1. Position sensor control
Position sensor control is to install a position sensor on the stator of the bldc gear motor to detect the position of the rotor and control the commutation of the stator winding. The position sensors used include electromagnetic type (such as magnetoresistive resolver), photoelectric type (such as shading plate), magnetic sensitive type (such as Hall sensor), etc., among which Hall sensors are widely used.
2. No position sensor control
The position sensorless DC brushless motor control method does not directly install a position sensor on the stator of the DC brushless motor to detect the rotor position.

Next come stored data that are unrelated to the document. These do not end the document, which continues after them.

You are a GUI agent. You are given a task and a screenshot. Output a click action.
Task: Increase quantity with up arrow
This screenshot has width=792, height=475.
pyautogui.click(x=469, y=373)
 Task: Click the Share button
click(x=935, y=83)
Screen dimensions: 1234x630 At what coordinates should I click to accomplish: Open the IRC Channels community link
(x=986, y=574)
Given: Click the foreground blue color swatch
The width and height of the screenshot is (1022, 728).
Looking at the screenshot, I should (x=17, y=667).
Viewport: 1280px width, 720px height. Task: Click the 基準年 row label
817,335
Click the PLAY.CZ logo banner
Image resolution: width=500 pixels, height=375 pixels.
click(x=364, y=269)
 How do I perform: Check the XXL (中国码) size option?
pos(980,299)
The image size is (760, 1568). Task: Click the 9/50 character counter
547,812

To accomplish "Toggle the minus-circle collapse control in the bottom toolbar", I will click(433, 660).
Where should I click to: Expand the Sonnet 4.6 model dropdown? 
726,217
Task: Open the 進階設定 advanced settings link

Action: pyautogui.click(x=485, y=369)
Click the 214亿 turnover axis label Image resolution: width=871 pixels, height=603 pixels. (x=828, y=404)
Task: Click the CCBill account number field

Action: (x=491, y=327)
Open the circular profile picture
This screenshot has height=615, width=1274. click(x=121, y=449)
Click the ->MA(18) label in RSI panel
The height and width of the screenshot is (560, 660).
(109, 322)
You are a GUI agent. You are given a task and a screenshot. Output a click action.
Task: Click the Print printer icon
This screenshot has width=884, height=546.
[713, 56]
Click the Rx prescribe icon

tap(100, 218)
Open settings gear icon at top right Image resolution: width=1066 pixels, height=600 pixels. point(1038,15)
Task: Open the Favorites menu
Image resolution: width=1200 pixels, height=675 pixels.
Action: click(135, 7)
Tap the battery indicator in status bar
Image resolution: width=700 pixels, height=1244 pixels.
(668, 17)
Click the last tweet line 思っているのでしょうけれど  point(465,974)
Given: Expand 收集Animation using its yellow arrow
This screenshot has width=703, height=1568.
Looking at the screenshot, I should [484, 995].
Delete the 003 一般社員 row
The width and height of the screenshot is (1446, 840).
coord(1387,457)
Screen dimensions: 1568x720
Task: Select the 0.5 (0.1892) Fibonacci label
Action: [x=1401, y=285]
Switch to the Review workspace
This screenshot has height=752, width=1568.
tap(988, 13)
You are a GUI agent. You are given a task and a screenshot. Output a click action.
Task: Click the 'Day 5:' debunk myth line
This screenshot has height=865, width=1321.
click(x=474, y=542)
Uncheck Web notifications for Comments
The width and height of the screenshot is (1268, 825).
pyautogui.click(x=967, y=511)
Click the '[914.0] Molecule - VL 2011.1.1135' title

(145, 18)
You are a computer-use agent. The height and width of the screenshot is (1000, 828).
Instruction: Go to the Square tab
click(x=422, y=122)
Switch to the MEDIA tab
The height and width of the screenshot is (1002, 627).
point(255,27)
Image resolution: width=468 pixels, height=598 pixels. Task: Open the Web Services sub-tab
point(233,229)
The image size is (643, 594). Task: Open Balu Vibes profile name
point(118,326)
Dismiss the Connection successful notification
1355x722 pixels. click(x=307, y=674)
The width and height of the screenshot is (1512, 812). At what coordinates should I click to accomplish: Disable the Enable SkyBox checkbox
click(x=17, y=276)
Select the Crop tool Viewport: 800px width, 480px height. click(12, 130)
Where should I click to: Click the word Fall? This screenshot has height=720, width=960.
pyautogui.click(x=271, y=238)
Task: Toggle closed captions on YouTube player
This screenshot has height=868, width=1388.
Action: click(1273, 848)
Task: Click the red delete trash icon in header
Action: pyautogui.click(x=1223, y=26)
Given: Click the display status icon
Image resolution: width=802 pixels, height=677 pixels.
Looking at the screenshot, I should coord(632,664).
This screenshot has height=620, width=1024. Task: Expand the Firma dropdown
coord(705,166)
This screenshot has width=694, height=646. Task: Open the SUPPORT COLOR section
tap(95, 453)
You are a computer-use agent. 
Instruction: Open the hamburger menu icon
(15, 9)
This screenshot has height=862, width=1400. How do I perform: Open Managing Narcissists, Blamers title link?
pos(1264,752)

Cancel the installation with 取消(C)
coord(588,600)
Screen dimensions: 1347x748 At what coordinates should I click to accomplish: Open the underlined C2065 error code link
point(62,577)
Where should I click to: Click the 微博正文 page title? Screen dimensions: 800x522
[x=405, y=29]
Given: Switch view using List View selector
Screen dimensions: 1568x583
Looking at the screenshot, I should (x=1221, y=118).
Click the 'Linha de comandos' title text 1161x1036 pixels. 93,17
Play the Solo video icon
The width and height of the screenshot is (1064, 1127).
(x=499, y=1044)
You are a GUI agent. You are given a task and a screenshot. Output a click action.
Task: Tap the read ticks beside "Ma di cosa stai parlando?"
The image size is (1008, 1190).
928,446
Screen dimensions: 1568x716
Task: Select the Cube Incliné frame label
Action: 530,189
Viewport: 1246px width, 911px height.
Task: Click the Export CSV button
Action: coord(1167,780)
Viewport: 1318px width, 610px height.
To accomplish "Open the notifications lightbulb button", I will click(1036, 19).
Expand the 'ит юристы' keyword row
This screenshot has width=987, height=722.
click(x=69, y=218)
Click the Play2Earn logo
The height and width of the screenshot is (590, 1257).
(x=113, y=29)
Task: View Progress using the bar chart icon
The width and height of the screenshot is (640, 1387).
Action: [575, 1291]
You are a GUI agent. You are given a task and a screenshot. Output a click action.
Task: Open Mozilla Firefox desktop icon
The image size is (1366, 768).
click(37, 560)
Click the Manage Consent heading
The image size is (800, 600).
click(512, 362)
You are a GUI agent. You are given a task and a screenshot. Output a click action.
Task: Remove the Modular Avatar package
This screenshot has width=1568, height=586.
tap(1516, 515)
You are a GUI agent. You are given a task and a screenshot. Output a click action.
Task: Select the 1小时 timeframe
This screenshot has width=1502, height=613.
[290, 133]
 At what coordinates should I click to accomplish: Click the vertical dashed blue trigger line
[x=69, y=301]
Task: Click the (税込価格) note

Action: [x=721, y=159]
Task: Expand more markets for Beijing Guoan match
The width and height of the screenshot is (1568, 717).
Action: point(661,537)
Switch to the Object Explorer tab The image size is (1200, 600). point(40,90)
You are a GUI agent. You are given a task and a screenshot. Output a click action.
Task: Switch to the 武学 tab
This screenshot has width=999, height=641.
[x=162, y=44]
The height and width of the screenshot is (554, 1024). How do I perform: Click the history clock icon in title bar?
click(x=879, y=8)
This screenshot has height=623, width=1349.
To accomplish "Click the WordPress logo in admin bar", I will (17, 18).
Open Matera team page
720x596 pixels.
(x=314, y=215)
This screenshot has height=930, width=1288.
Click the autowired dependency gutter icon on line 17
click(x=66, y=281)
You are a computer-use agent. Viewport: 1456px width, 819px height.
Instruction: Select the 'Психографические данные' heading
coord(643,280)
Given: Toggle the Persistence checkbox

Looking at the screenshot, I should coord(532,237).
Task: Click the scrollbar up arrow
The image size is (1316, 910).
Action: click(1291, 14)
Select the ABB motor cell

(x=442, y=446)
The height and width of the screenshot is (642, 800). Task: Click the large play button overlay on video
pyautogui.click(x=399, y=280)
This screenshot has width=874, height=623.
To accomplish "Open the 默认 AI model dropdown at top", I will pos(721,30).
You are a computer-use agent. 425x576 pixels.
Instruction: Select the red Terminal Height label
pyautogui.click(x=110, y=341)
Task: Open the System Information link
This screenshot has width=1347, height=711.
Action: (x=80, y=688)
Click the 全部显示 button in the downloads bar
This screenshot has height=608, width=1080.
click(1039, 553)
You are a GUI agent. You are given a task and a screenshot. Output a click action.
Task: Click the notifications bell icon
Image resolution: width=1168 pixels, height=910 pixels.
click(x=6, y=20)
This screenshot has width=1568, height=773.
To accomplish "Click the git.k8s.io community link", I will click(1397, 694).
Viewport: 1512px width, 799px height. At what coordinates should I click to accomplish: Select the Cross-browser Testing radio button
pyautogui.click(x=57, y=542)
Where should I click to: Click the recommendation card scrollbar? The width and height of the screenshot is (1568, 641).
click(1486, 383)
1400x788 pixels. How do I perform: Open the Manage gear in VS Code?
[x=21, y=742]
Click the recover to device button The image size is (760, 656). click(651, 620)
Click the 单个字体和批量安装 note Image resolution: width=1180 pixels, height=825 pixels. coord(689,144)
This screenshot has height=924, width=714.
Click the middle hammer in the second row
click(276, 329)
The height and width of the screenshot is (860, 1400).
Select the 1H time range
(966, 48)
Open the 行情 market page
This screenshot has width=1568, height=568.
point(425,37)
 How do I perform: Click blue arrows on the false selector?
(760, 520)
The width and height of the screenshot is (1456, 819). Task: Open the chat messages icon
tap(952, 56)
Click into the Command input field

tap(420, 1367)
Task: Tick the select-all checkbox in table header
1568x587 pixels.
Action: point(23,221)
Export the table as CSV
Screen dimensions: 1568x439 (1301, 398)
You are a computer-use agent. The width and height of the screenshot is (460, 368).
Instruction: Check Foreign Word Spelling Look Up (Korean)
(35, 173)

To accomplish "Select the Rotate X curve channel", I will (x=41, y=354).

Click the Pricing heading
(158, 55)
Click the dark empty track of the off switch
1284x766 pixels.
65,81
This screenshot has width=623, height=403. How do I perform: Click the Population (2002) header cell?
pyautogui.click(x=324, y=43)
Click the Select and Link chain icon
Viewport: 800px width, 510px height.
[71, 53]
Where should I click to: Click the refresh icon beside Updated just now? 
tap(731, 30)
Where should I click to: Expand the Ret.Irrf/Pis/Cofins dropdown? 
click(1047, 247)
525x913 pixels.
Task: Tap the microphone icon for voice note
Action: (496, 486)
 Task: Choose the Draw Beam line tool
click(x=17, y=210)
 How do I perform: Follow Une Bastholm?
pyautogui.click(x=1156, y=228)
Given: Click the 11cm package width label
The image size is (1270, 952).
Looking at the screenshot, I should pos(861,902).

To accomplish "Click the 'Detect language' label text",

Generally, methods such as direct back-EMF detection, back-EMF third-harmonic method, current path monitoring method, open-circuit phase voltage detection method, phase inductance method, back-EMF logic level integral comparison method and other methods are used to indirectly detect the position of the rotor.

3. Intelligent control
Intelligent control is the development stage of control theory, which generally includes fuzzy control, neural network control, expert system, etc. The intelligent control system has functions such as self-learning, self-adaptation, and self-organization, which can solve more complicated problems such as model uncertainty and nonlinear control. Strictly speaking, BLDCM is a multi-variable, non-linear, and strongly coupled object, so using intelligent control can achieve a more satisfactory control effect. At present, many mature intelligent control methods have been applied to the control of brushless DC motors, such as: fuzzy-PID control combined with fuzzy control and PID control, compound control combined with fuzzy control and neural network, membership parameter inheritance algorithm optimization fuzzy control , Single neuron adaptive control, etc.